John Varley was born in Austin and raised on the Gulf Coast where he learned to run behind DDT-spraying trucks during heavy mosquito raids. Since then he seems to be immune to the bites of non-Texas mosquitoes.

His ticket out of the petrochemical stinks and hellish humidity of tiny Nederland, Texas, was a National Merit Scholarship to Michigan State University with plans to be a scientist. Science turned out to be boring. So did English and, shortly after that, school itself. He stopped going to classes except the ones where they showed classic movies. He once hitch-hiked from Detroit to East Lansing to catch a screening of Salvador Dali’s “Un Chien Andalou.”

After a year and a half he hit the road with a friend, ending up in San Francisco just in time for the “The Summer of Love,” which neither of them knew was going on. The first day there he sang and chanted with Allen Ginsberg in a hippie crash pad. He decided he was a hippie. He found out he is allergic to marijuana. That was a bummer, because people kept thinking he was a narc. So he smoked it sometimes, and threw up.

He criss-crossed the country for a while. He lived in Tucson where he met Linda Ronstadt before she got famous. He got caught in a traffic jam in upstate New York that turned out to be the Woodstock Festival; he couldn’t get out for three days. He dodged the draft. He spent six years with no visible source of income and still can’t recall how he did that. But it must have been harder than it sounds because, in 1973 he decided to become a Science Fiction writer. In other words, work.

He wrote a terrible novel in longhand, then learned to type and has sold everything he has written since then. Varley was one of the first writers to be called “The New Heinlein.” This flattered and troubled him, since the Old Heinlein was a major role model – and not yet dead.

He used to be a fast writer, but now he is very slow. He doesn’t know why. His post-hippie life has been the usual financial ups and downs of a free-lance writer, but he has never held another job. His work has been translated into 16 languages he can’t read, including Esperanto.

There was a ten-year hiatus in his career when he worked in Hollywood with such people as Douglass Trumbull, John Foreman, and David Begelman. He made good money and once had an office right at the Metro-Goldwyn-Mayer studio gate. He met Mel Gibson, Paul Newman, Sigourney Weaver, Charlton Heston, and many other stars. They were all shorter than he had imagined, except Weaver. (John Varley stands 6′ 6″ without his cowboy boots.)

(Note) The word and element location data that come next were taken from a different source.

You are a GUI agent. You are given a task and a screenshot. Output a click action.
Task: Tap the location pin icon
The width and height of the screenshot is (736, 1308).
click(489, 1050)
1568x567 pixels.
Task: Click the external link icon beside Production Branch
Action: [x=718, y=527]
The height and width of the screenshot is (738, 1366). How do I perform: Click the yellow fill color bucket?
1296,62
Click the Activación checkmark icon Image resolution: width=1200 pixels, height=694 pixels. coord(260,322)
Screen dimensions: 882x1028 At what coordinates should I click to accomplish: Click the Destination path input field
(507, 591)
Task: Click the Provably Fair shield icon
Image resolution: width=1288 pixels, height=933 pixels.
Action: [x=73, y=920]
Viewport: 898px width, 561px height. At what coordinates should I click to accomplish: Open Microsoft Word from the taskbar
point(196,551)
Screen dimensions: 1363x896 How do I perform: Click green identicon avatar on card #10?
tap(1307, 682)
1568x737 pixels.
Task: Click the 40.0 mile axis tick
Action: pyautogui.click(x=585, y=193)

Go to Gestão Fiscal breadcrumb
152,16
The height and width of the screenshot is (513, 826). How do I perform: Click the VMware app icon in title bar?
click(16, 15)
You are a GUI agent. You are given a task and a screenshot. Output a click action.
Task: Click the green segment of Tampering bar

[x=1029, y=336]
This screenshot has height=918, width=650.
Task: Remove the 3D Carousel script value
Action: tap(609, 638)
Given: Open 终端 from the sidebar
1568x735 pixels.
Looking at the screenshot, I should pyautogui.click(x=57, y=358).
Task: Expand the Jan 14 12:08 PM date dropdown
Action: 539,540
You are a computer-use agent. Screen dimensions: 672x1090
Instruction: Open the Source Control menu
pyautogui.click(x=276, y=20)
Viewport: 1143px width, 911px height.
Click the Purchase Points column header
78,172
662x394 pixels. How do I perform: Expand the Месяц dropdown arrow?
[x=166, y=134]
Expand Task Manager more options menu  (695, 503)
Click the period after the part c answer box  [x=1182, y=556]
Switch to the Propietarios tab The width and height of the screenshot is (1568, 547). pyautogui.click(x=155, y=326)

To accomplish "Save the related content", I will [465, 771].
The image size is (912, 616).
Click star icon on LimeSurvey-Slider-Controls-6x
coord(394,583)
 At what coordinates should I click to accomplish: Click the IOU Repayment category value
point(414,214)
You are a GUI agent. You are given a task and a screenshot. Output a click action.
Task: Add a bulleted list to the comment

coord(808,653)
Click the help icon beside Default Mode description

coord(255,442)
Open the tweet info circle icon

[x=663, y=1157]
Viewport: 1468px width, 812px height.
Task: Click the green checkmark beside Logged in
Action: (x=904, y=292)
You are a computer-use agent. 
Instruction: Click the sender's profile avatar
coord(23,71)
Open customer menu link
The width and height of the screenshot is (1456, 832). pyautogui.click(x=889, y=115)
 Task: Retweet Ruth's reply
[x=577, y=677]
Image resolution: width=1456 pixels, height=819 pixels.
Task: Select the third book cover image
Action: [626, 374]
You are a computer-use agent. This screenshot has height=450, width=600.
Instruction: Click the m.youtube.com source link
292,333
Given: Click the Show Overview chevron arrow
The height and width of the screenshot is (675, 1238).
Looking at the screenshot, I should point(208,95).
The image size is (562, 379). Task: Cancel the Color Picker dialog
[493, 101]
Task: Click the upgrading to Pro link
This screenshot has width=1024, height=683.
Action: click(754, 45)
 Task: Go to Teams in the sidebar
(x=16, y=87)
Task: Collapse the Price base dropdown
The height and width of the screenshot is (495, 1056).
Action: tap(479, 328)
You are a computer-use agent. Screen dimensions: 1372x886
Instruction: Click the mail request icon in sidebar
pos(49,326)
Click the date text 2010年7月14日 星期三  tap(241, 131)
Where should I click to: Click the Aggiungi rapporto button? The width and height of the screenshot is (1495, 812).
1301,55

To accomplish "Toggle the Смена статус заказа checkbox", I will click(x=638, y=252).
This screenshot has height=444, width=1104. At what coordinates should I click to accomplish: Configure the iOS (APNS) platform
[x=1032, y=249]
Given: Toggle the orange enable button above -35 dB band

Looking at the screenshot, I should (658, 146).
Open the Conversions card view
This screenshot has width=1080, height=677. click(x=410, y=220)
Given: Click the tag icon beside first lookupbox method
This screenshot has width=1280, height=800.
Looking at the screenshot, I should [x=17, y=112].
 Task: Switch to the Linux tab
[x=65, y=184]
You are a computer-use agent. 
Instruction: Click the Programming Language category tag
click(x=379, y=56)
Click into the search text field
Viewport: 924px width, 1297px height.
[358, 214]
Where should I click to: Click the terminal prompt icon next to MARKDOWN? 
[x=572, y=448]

Only one movie resulted from this time, and it was bad: Millennium, starring Kris Kristofferson, Cheryl Ladd, and Daniel J. Travanti. Varley takes the entire blame for this. He got out with his sanity intact, and has now resumed his book writing.

John Varley lived for a while in Portland, Oregon, with Lee Emmett, who has become his first editor. She’s good at it and full of useful suggestions. They had a nice apartment above a pretty good Italian restaurant which burned down shortly after they left. They shared a nineteen-year-old dog named Cirocco, who was the prettiest fat Sheltie in Oregon, even when she got so miserable with arthritis that they had to put her to sleep. They lived for a few years in a motorhome parked fifty yards from the beach on California’s Central Coast. They spent four years living in Hollywood in a neighborhood called Thai Town or Little Armenia, depending on who you ask. They currently live in Vancouver, Washington.